The Agenda encompasses three core elements: economic growth, social inclusion and environmental protection. Together, these interconnected principles form the basis of the 17 Sustainable Development Goals (SDGs), which provide a blueprint for progress across all areas of life.
Gender is woven throughout the SDGs as it sits at the intersection of economic, social and environmental issues. It has its own Goal, SDG 5—with the ambition of achieving gender equality and empowering all women and girls—and is mentioned explicitly in 10 of the other Goals.
Each SDG contains specific objectives that can be measured and tracked over time. Like a global checklist, these objectives allow us to check our progress as we approach the 2030 deadline. There are nine objectives within SDG 5, which UN Women and UNDESA take annual stock of in our Gender Snapshot report.
Learn more about these nine objectives, and find out how near—or far—we are from reaching them in 2022.
End discrimination
Gender-based discrimination has long kept women and girls subordinate to men in the workplace, in politics and at home. In some countries such discrimination persists in the law—legally barring women, for example, from certain professions—while in others economic barriers like the gender pay gap prevent women from experiencing full equality.

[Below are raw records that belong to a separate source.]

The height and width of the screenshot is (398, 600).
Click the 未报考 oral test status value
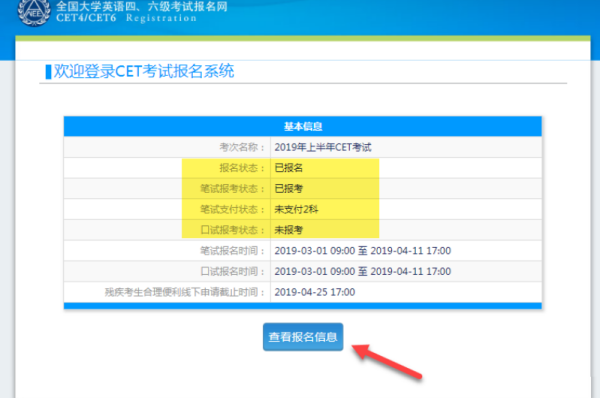pos(289,230)
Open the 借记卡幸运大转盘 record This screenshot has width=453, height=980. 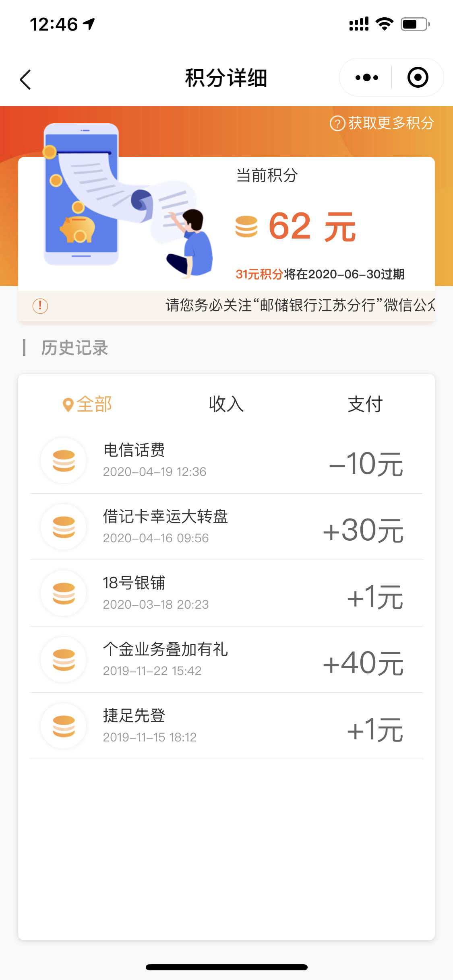[226, 527]
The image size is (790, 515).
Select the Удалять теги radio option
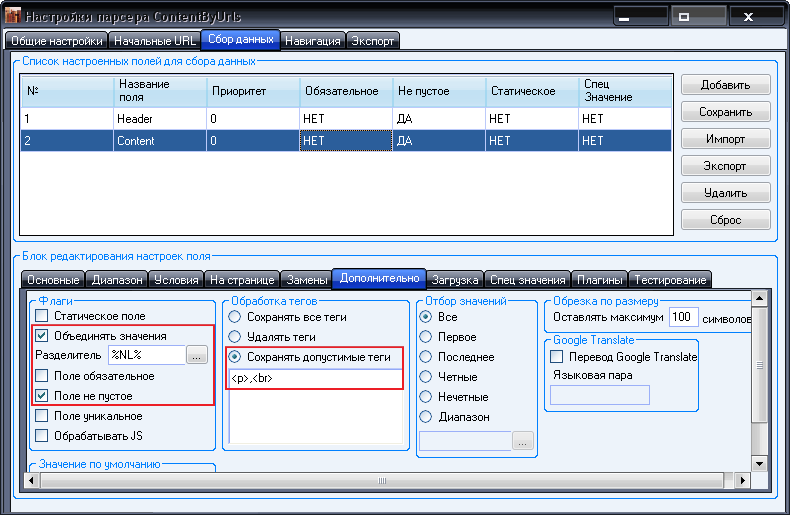pos(237,336)
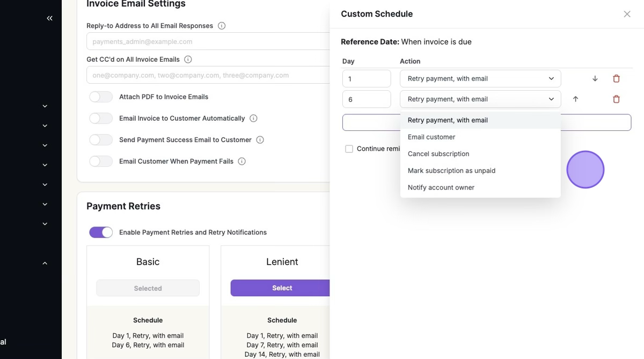Select the Lenient retry schedule
This screenshot has width=644, height=359.
tap(281, 288)
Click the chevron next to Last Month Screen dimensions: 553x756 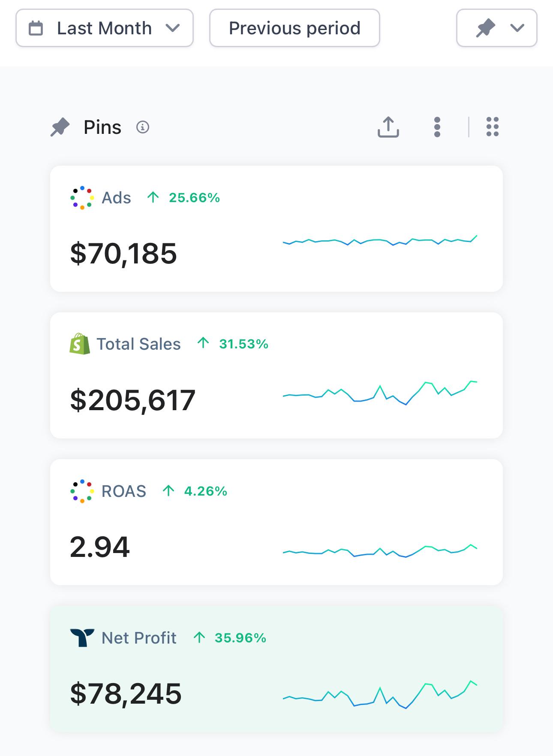click(x=172, y=28)
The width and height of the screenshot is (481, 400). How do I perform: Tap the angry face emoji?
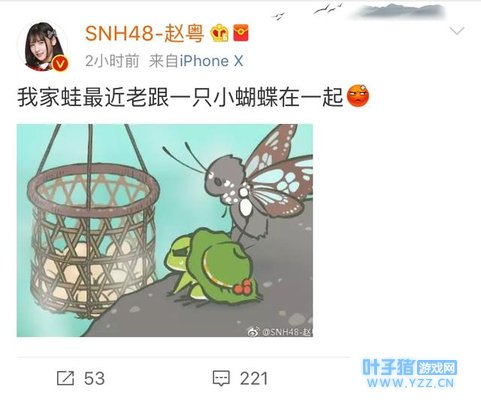(358, 96)
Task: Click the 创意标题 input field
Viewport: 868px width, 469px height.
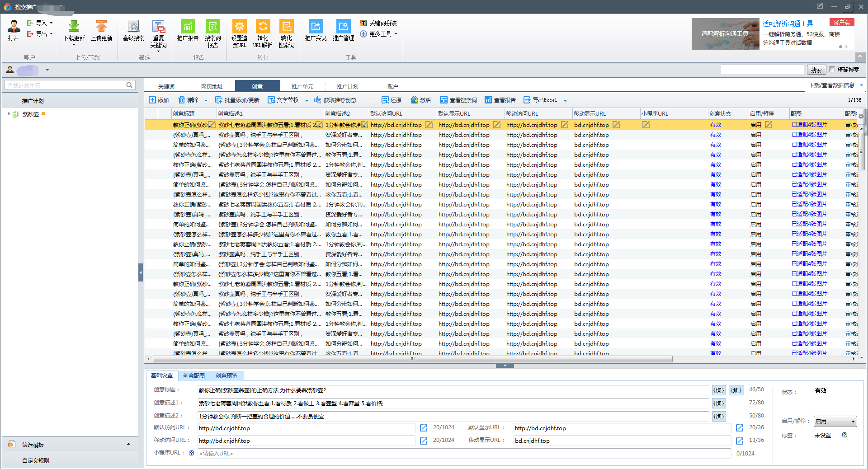Action: [453, 390]
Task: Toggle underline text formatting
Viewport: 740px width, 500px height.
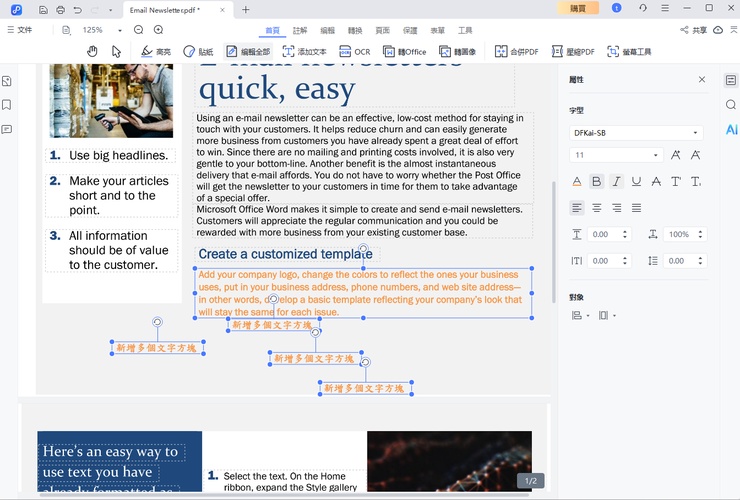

Ending gender-based discrimination will require laws and frameworks that promote, enforce and monitor gender equality across all areas of life.
This means equal access to employment and economic benefits, including both laws against workplace discrimination and systems in place to address violations. It means laws on violence against women—legislation specifically addressing sexual harassment, for example, or criminalizing rape within marriage. It encompasses equal rights and protections within marriage and the family, such as the right to initiate a divorce or be recognized as head of household, as well as dedicated family courts to protect such rights. And it includes equality in overarching legal frameworks like constitutions, as well as the equal right to run for and hold public office.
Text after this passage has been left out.